On Tuesday, the Defense Department released a report required by Congress that showed 24 percent "excess capacity" at more than 400 bases across the United States. The report officially certified the need for another round of military base realignment and closure (BRAC) in 2005.
During a hearing before the House Armed Services Subcommittee on Readiness, Rep. Heather Wilson, R-N.M., attacked the calculations, particularly those used for determining excess capacity at research and development facilities, which have the greatest excess space, according to the Pentagon. At one point, Wilson held out a deck of cards, randomly pulled out a 7 and said that figure was just as accurate as the ones the Pentagon came up with in the report.
"This doesn't cut it," said Wilson.
Rep. Solomon Ortiz, D-Texas, who introduced legislation this week to delay BRAC until 2007, laid out several concerns about going ahead with base closures next year. He cited the unsettled national security environment, the repositioning of forces overseas and the cleanup costs associated with closing bases as reasons for delaying BRAC.
Raymond DuBois, who as deputy undersecretary of Defense for installations and environment is the Pentagon's point man on BRAC, argued for base closings, saying that the military still has an infrastructure designed for the Cold War. He stressed the billions of dollars saved in four previous BRAC rounds between 1988 and 1995 and said most communities had recovered economically after losing bases.

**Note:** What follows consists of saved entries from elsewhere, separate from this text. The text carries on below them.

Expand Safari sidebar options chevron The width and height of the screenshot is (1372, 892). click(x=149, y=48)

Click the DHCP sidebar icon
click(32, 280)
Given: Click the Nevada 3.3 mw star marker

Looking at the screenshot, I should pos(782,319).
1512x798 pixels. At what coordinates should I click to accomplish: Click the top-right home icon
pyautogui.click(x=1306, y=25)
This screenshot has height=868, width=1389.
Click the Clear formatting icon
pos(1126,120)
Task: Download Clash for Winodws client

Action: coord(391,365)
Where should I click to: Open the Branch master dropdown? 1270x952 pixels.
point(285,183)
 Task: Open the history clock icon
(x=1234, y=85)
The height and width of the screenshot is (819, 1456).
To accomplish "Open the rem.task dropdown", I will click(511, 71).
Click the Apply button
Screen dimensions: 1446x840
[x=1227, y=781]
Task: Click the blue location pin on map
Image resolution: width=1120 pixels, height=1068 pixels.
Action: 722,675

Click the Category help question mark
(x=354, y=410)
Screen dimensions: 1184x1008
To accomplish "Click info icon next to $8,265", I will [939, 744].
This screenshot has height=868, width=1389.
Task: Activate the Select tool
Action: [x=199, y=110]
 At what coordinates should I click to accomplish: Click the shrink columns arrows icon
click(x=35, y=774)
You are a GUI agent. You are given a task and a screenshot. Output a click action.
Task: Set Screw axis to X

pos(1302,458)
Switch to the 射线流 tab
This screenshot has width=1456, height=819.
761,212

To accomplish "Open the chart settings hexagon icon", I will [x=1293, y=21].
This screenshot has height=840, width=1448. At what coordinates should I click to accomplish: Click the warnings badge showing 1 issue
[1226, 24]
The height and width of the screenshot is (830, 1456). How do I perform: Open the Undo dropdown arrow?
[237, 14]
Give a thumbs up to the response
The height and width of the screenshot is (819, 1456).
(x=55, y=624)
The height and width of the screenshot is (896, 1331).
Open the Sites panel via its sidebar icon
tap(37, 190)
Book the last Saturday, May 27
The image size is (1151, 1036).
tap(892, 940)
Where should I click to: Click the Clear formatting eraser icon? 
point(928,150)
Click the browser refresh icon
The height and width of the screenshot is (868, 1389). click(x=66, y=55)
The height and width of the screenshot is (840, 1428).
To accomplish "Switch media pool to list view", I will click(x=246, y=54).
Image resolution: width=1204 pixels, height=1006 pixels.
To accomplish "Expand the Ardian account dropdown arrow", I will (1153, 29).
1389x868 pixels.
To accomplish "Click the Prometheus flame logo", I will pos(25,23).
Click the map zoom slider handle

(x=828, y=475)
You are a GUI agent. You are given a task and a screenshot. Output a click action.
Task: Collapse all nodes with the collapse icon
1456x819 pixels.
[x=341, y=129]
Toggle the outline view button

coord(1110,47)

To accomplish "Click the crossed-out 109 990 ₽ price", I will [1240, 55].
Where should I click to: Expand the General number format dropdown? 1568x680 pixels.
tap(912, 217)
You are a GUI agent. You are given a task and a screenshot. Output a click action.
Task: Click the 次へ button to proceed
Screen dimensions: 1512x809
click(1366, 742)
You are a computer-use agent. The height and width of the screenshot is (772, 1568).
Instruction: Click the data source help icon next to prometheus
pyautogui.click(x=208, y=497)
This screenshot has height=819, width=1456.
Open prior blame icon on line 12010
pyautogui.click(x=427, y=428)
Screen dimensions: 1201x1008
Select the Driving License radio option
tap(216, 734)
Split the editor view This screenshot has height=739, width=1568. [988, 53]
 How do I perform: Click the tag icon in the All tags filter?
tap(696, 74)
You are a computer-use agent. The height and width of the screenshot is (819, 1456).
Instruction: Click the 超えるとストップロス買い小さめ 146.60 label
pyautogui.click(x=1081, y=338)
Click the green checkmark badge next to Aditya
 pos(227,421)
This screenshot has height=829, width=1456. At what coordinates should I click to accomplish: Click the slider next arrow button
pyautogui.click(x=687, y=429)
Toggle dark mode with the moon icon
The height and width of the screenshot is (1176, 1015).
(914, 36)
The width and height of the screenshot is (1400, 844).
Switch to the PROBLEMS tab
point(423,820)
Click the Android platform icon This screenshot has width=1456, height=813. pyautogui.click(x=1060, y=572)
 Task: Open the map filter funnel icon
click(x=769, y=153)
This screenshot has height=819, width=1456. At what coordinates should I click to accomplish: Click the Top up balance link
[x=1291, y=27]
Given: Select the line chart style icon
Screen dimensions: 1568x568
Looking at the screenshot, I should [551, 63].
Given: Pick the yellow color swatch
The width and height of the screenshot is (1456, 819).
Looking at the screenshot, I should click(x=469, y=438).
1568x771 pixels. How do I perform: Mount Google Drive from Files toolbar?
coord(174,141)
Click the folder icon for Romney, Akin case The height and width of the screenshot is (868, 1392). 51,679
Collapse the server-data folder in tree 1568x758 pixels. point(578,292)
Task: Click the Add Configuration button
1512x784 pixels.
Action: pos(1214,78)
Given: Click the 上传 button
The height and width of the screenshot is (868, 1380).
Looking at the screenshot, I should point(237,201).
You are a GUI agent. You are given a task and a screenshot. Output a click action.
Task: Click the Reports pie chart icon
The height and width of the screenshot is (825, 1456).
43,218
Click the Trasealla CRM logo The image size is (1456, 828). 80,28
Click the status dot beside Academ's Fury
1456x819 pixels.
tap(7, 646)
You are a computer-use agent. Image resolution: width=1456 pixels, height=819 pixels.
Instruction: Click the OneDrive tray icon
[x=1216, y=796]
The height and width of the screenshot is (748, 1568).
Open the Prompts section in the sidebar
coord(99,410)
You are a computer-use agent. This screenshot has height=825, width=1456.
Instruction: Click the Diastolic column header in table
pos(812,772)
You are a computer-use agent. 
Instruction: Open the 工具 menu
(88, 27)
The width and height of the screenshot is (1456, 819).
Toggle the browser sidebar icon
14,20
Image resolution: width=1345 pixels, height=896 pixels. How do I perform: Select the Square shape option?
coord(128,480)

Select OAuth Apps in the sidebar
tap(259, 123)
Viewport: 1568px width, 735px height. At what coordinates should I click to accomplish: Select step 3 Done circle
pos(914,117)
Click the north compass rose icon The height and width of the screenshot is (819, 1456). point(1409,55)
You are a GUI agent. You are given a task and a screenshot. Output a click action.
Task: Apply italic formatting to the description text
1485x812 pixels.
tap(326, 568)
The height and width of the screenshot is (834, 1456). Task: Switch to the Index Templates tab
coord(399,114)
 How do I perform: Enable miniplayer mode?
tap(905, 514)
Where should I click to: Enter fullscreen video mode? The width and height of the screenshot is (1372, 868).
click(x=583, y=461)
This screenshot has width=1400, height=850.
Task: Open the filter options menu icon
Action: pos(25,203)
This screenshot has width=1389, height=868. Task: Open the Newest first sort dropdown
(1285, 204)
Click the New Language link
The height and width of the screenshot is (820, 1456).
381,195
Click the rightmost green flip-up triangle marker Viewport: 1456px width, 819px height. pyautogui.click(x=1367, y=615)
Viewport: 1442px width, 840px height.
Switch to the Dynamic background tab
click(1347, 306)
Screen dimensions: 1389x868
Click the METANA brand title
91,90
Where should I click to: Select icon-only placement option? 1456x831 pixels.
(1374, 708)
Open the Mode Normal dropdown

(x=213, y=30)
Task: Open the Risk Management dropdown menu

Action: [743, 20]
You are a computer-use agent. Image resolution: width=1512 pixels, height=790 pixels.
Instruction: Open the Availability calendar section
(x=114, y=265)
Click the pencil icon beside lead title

DuBois told lawmakers, many of whom have installations in their districts, that there's a strong likelihood that BRAC 2005 will focus more on realigning bases than shutting them down. He also stressed that the "excess capacity" numbers were one of several factors that would be considered, with a base's military value being the paramount concern.
Barry Holman, director of defense capabilities and management at the General Accounting Office, testified that the excess capacity figures provided a "rough indicator" of where the military has unneeded infrastructure. He concurred that past BRAC rounds have yielded "substantial savings," but noted that most of the 97 communities that lost bases have yet to fully recover.